(Beginning of WORKING DATA)

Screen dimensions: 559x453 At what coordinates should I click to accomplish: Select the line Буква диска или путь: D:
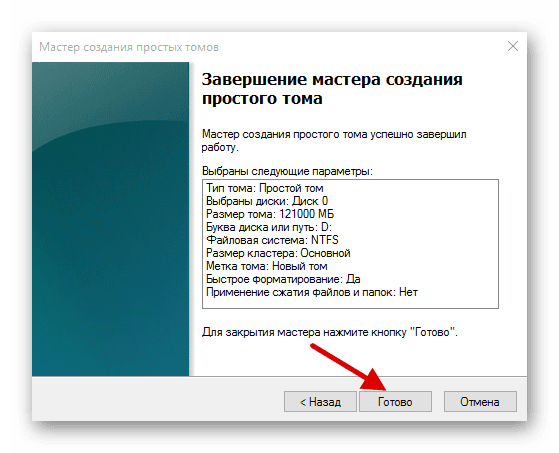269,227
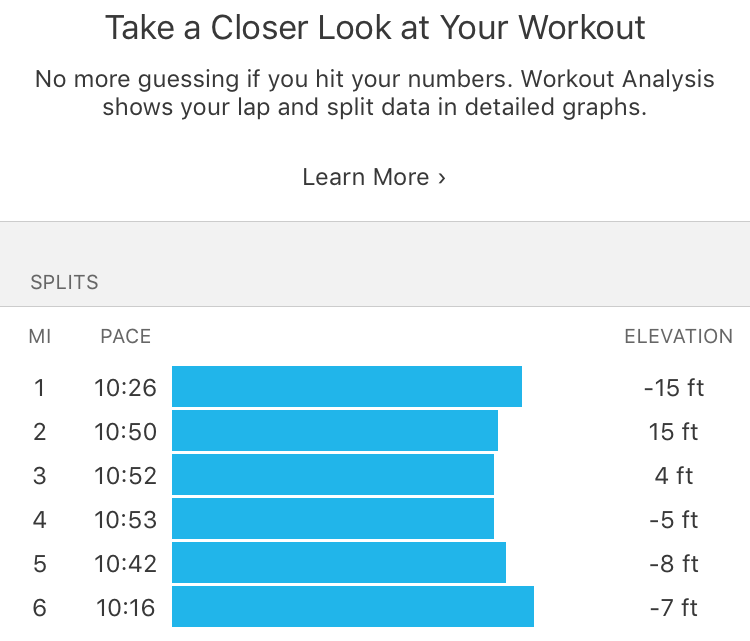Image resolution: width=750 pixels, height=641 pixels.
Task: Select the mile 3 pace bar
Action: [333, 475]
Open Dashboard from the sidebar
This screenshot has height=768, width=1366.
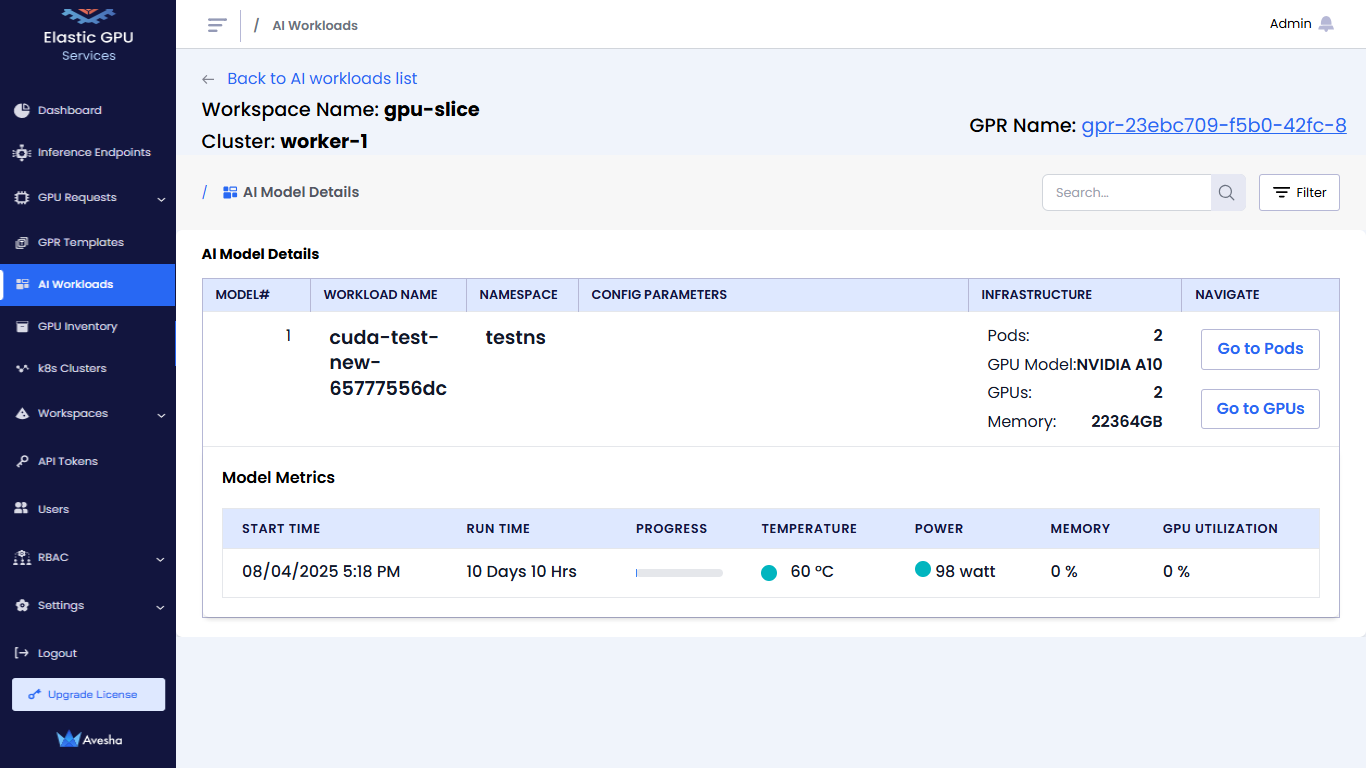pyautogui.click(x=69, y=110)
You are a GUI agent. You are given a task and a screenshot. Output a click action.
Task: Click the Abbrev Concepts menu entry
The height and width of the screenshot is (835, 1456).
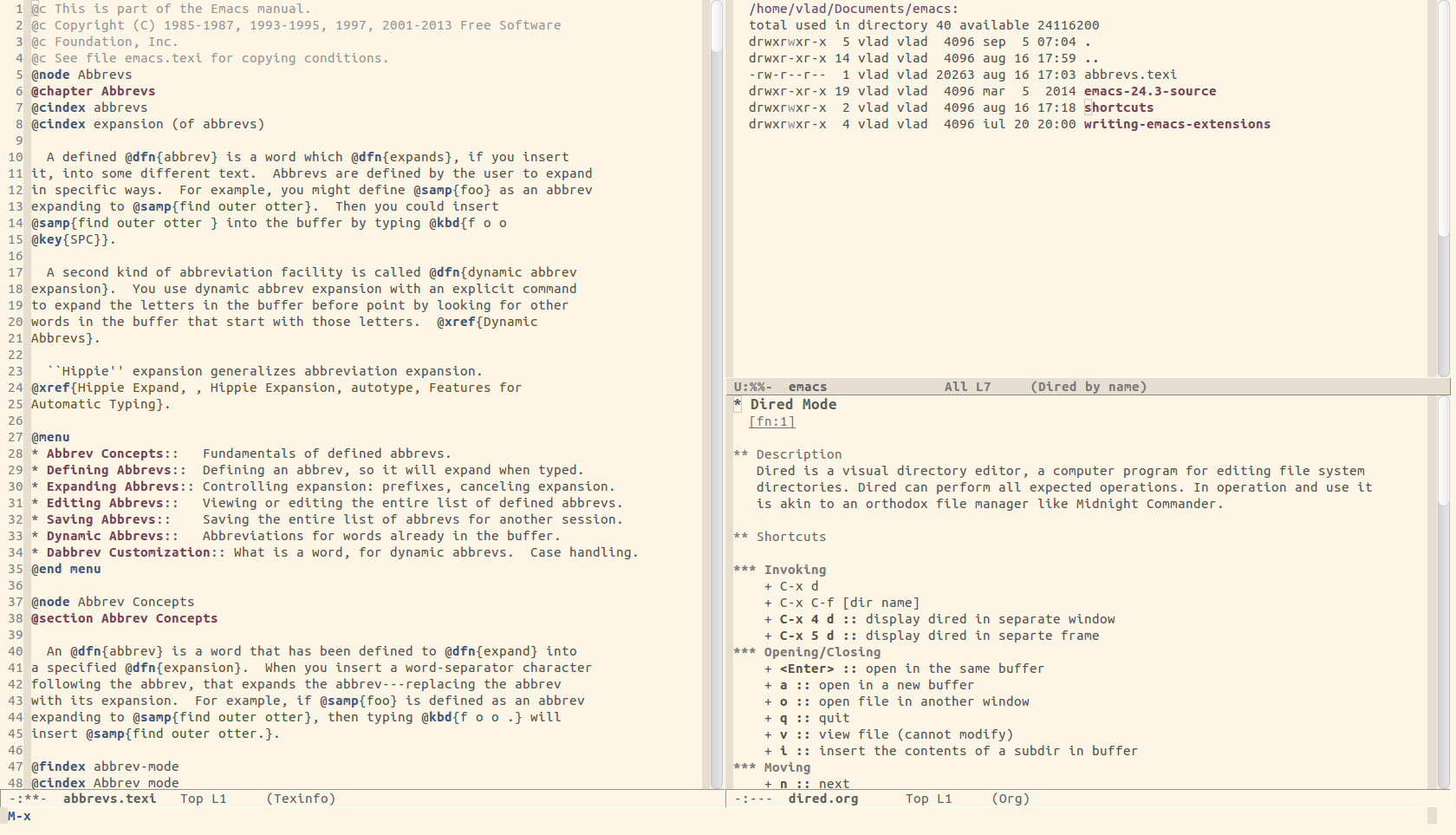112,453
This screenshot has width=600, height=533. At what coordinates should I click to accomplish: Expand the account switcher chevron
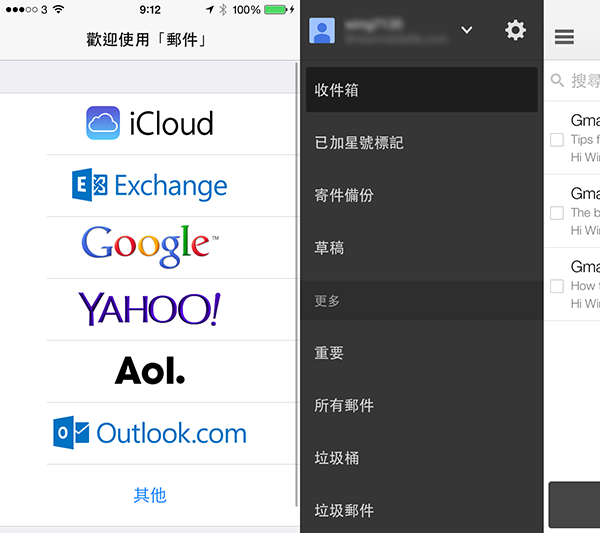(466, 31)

(End of WORKING DATA)
(Beginning of WORKING DATA)

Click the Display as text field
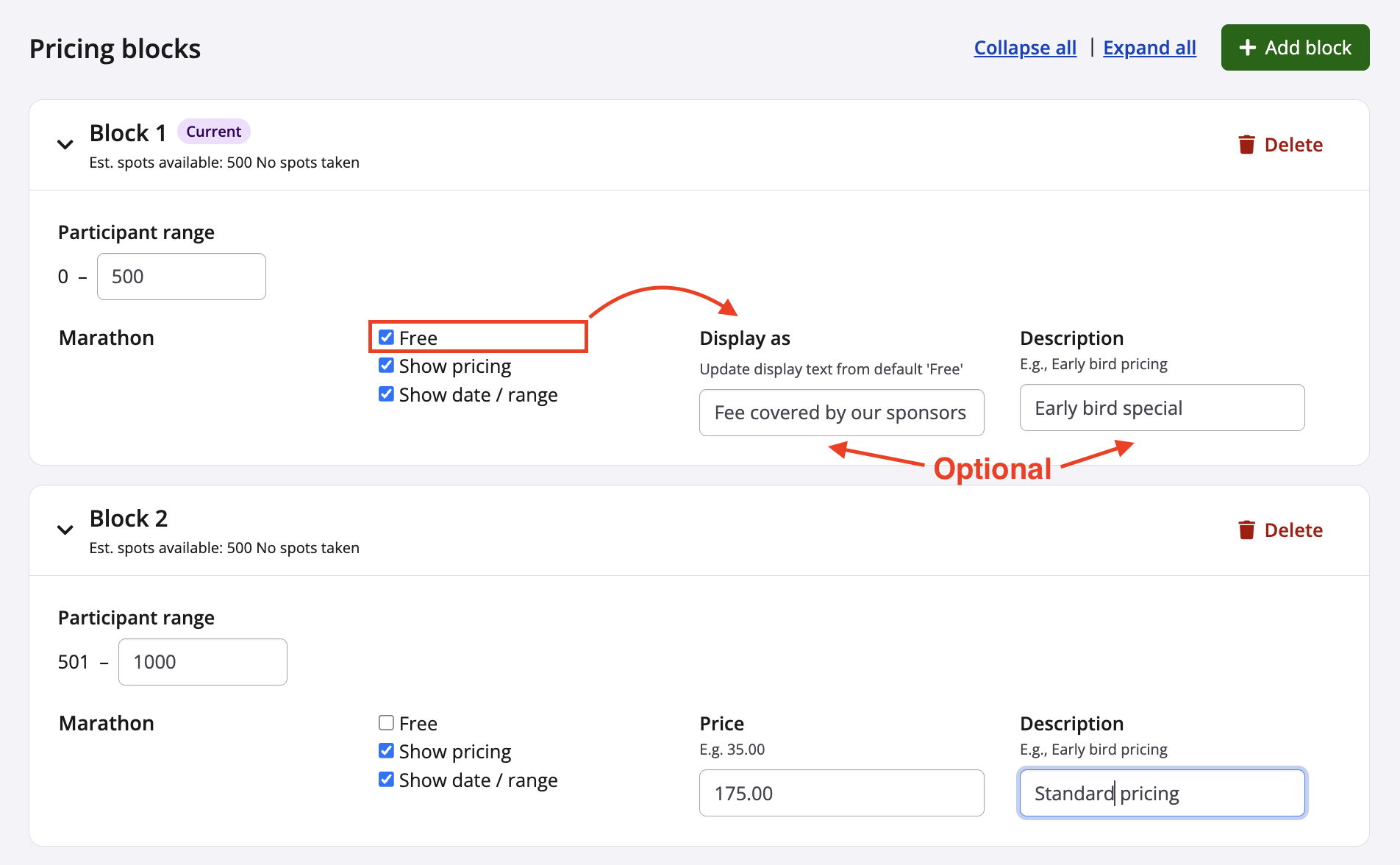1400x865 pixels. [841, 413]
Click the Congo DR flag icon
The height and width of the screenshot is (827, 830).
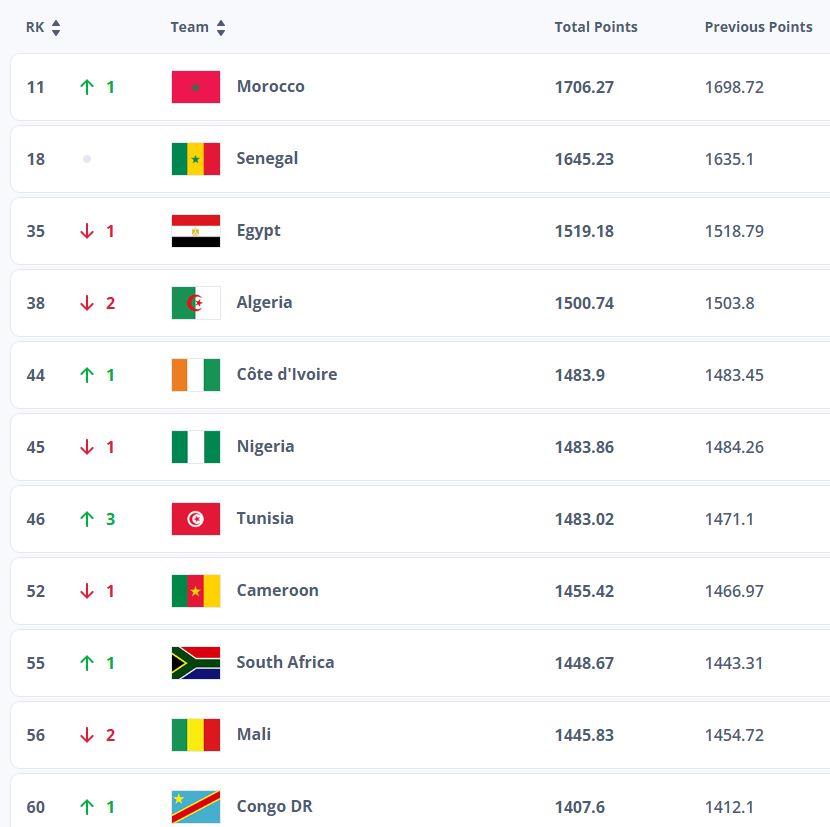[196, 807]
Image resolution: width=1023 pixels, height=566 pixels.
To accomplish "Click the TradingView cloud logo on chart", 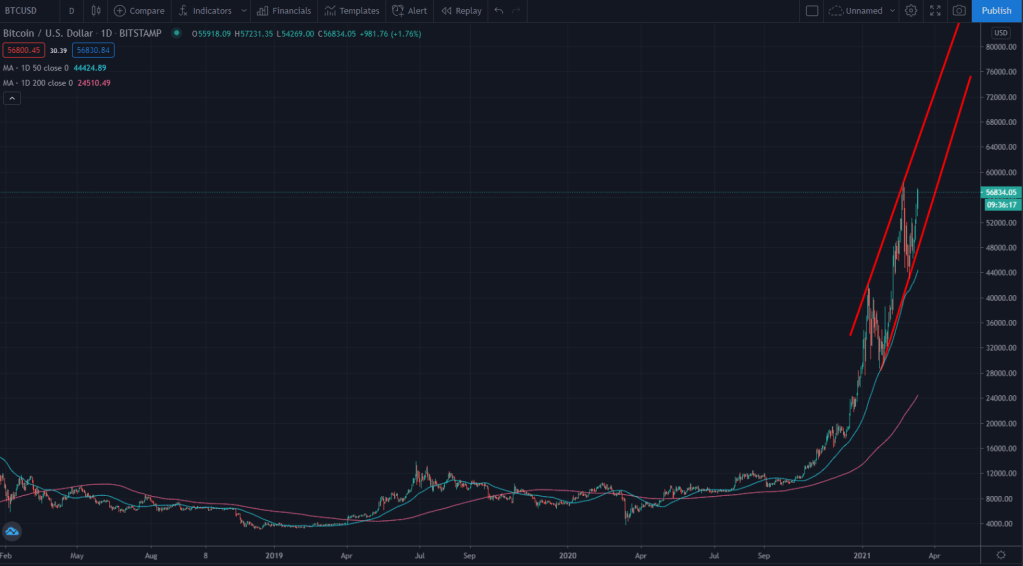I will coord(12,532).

(End of WORKING DATA)

**THE TASK:**
Leaving each picture behind, please give again exactly the lines above from the one with "Screen dimensions: 559x453" through the one with "Open Dashboard from the sidebar", both included, and no others.

**FINISHED TASK:**
Screen dimensions: 559x453 At what coordinates should I click to accomplish: Select the line Буква диска или путь: D:
269,227
Image resolution: width=750 pixels, height=641 pixels.
Task: Select the mile 3 pace bar
Action: [333, 475]
Open Dashboard from the sidebar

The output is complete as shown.